At the Hellingly Sports Club AGM in 1961, the matter of establishing a Bowls Green on the recreation ground was raised and agreed for a public meeting to be called. Invites were made to representatives of Cross-
Unfortunately, this was not a great success as only 10 people attended, most of them committee members, however, those that attended approved the idea.
The proposition continued to be debated in committee mainly concentrating on a suitable site. The planned position had always been opposite the White Hart Public House, but the available space proved to small and would impinge on the Hockey pitch. The preferred area was where the Bowling Green is now situated, but there were difficulties, due to smells from an open sewer running along that side of the recreation ground. That meant the whole area required considerable work and expense.
At the 1963 AGM it was stated levelling was necessary, and land drains would have to be laid, and the whole area completely weed killed before seeding could take place. It was hoped that seeding could take place in the autumn of 1964. In the summer of 1964 the groundsman, Mr Norman Bridges, complained of the still weed strewn state of the scheduled area and proposition was carried to lay a hard tennis court instead.
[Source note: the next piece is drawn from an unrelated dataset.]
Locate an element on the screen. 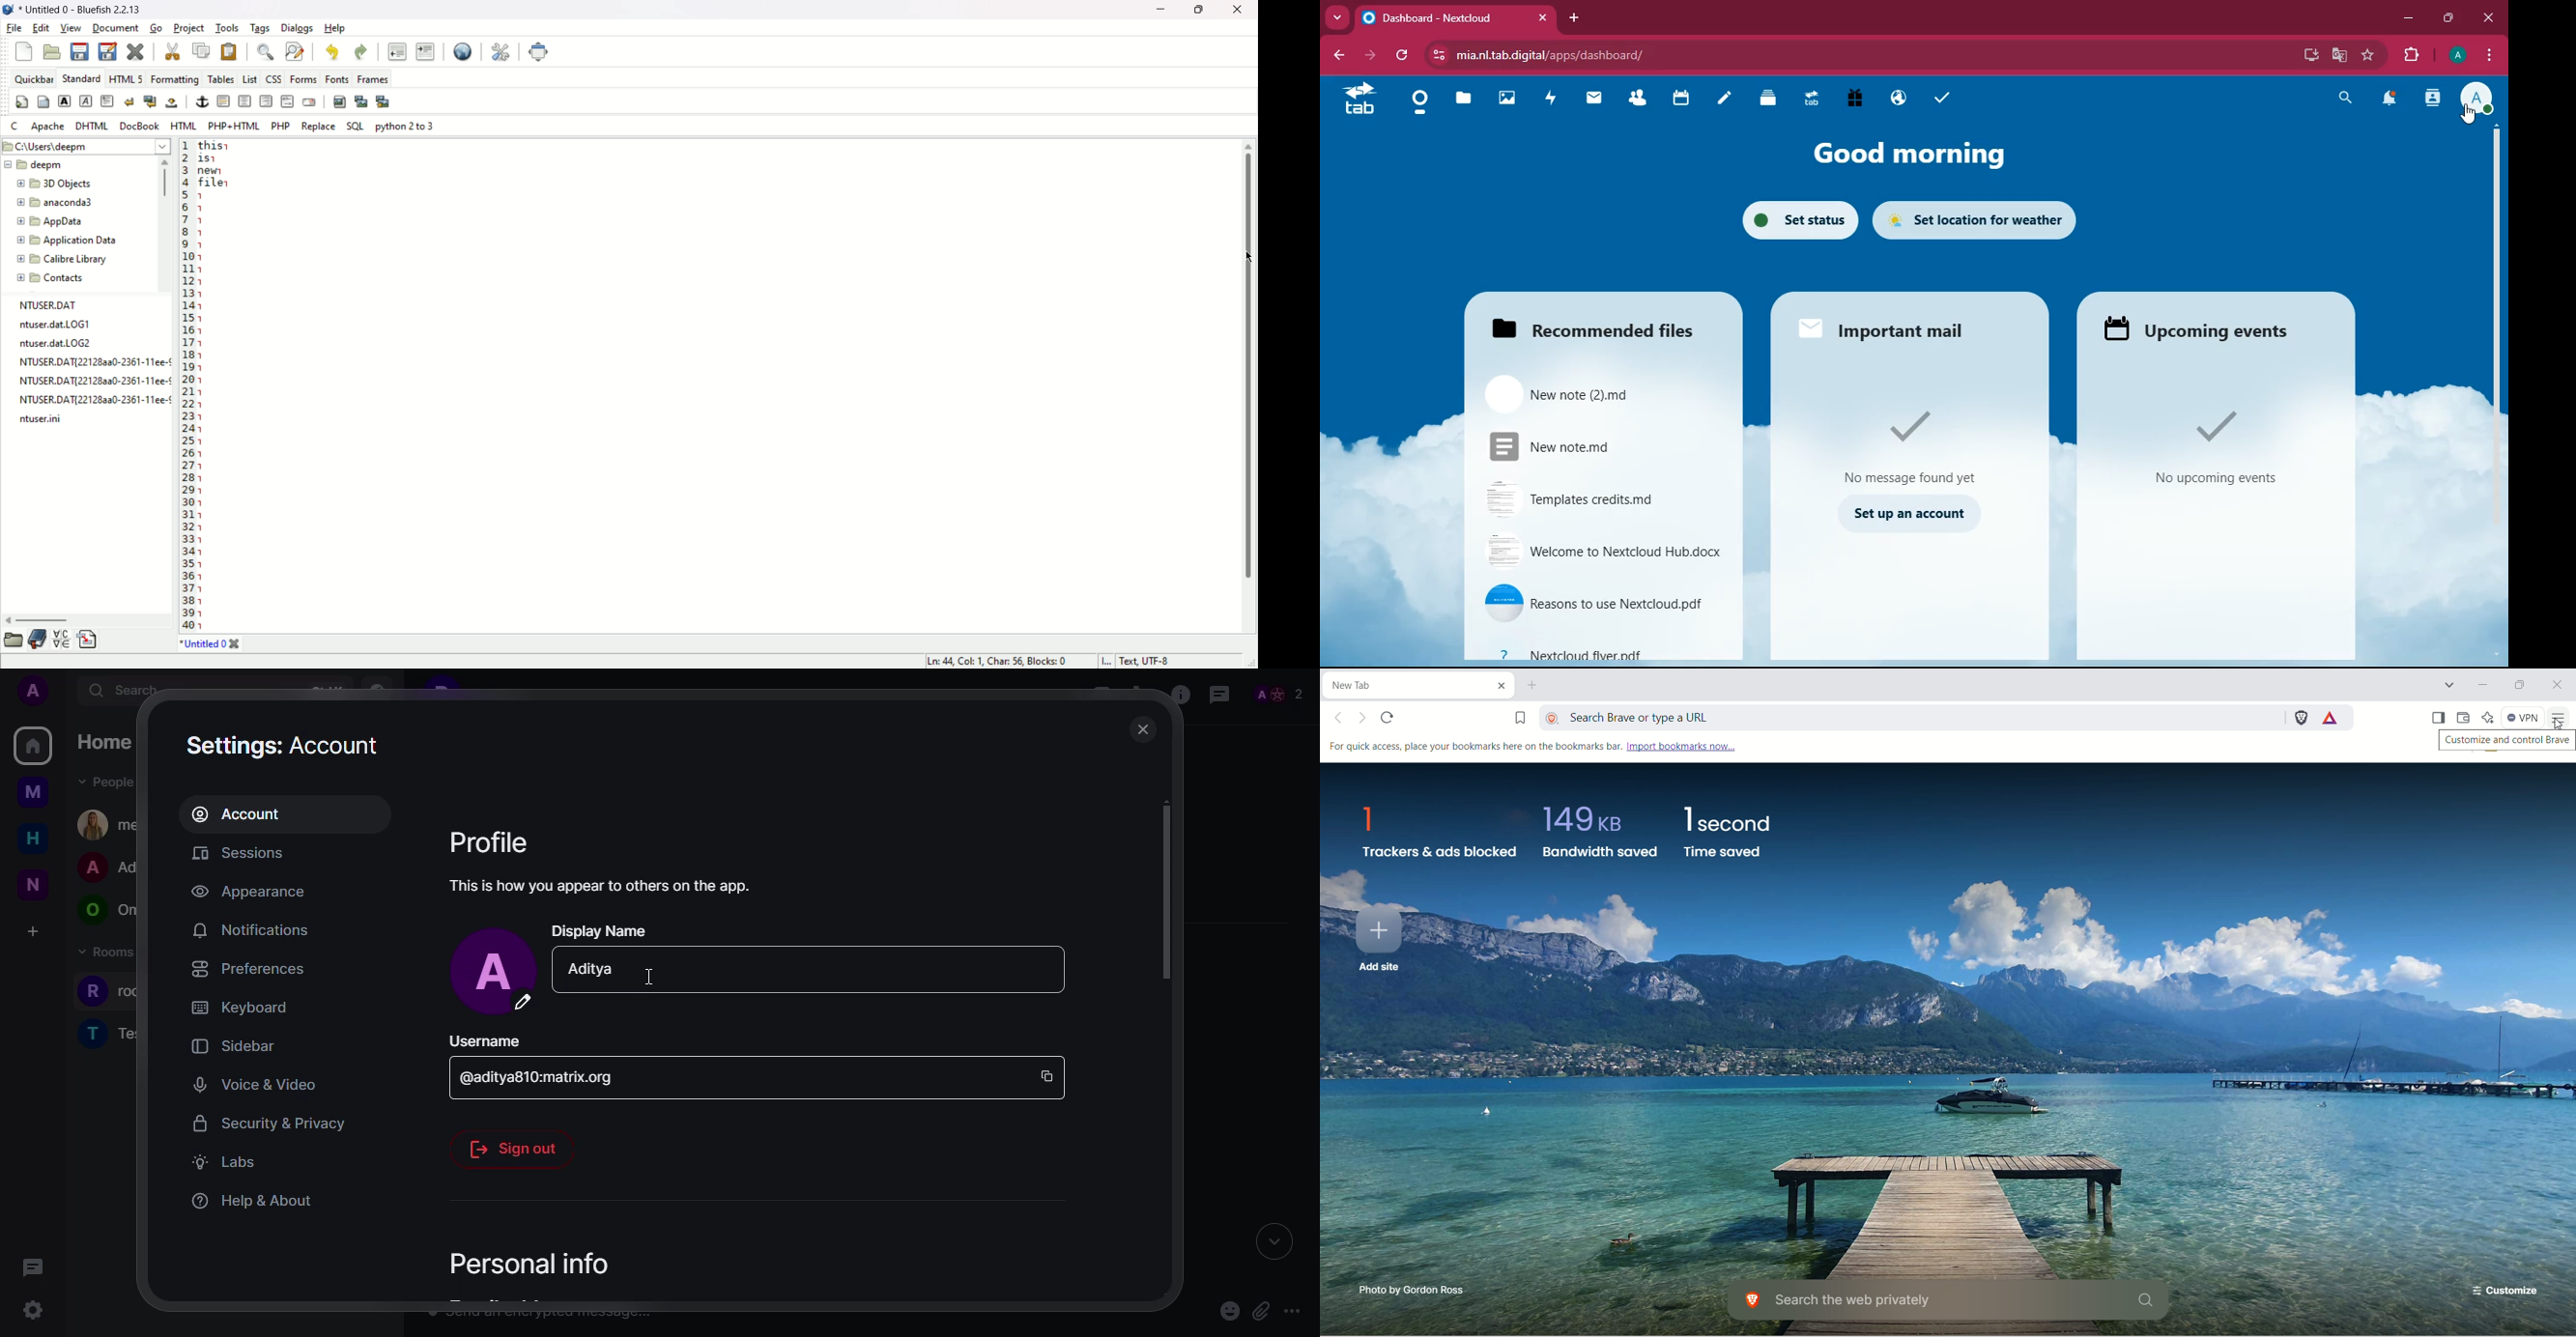 This screenshot has width=2576, height=1344. DocBook is located at coordinates (138, 125). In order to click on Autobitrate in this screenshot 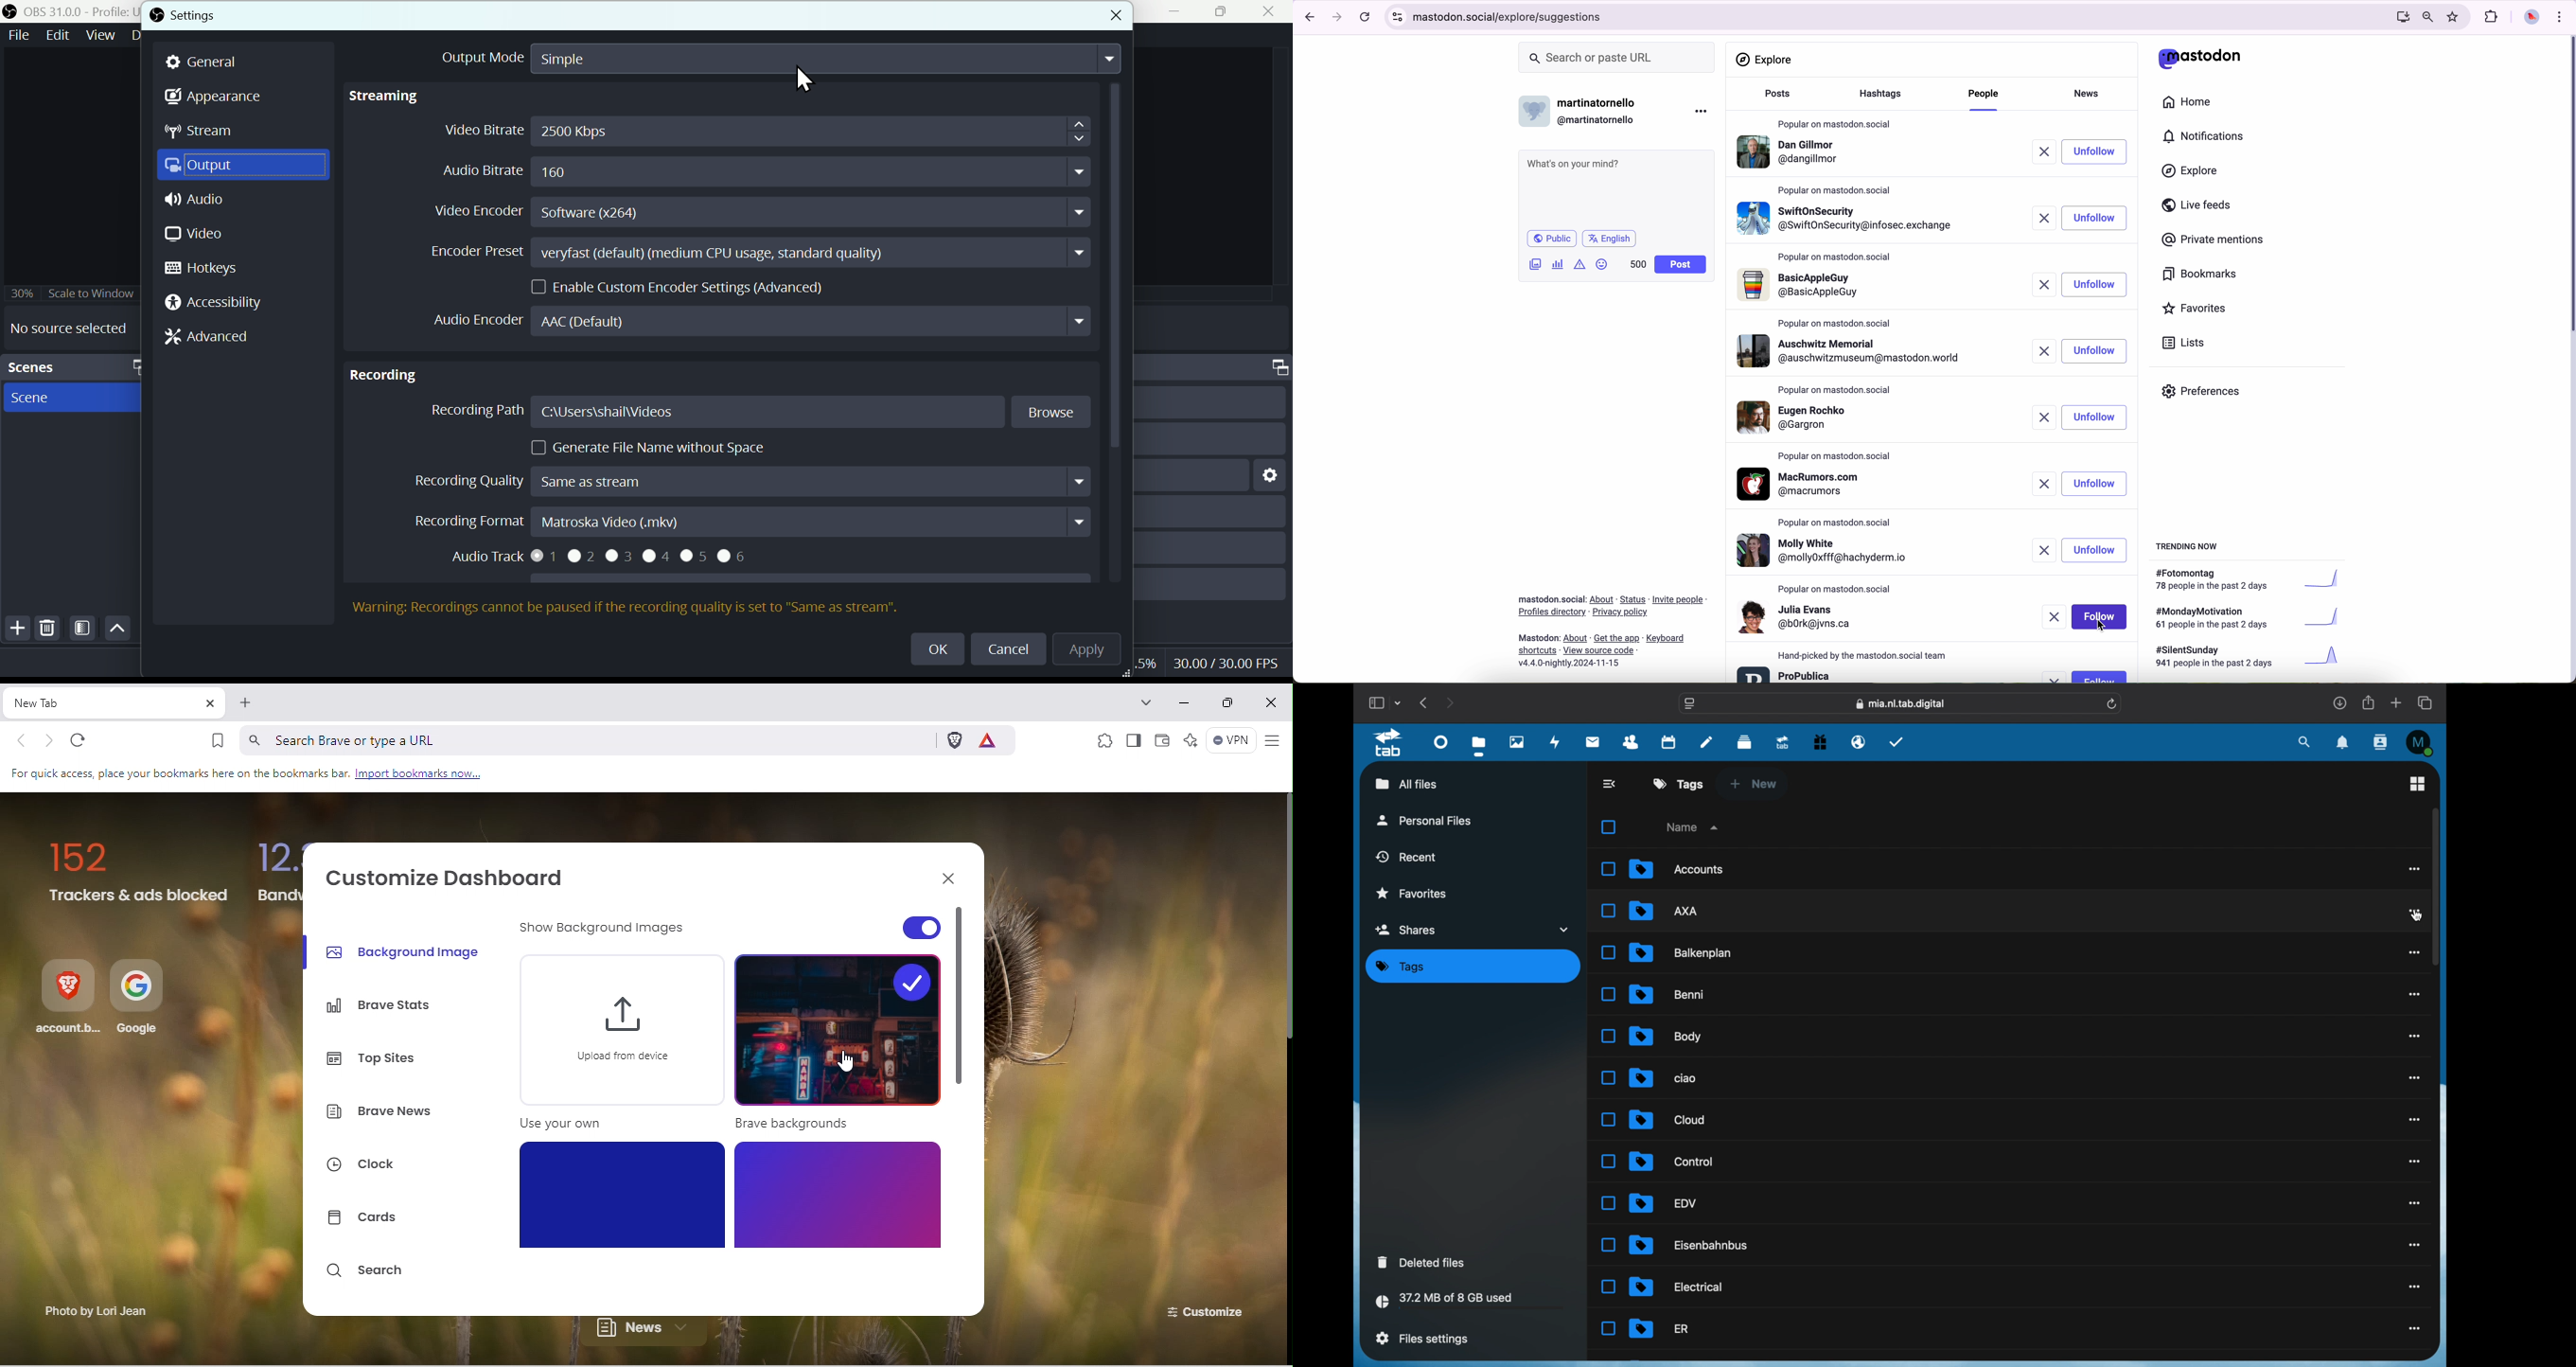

Estimates were obtained for £850 for a tennis court and £2,850 for a Bowling Green but nothing more happened to either project until 1968.
Mr Bert Ellis had done a lot of work on his own initiative in clearing weeds in the area and he was granted £200 to take charge of the project and asked that another public meeting be called to try and raise helpers. This time 19 attended who were all keen to get something started and a Bowling Section was formed in May 1968. Mr Jim Elliott was at the fore in the construction work and reported in early 1969 that drains had been laid and site levelling was proceeding. Extra top soil was provided by Mr John Clarke from Hellingly School where he was building a swimming pool and Mr Don Martin provided the transportation.
Work continued, preparing the area and was finally seeded in 1970 with hope that limited games could be played 1971. It was necessary to have a suitable building to use as a pavilion and Mr Chris Humpries who worked for Norman Sutton, a local builder, offered to do this work for the cost of materials only, while Norman loaned his equipment free of charge. The final cost to the club was £845.
The green was officially opened by Wing Commander Peake the Chairman of the Parish Council on the 13th May 1972. From these rudimentary beginnings the fine present day facility has grown.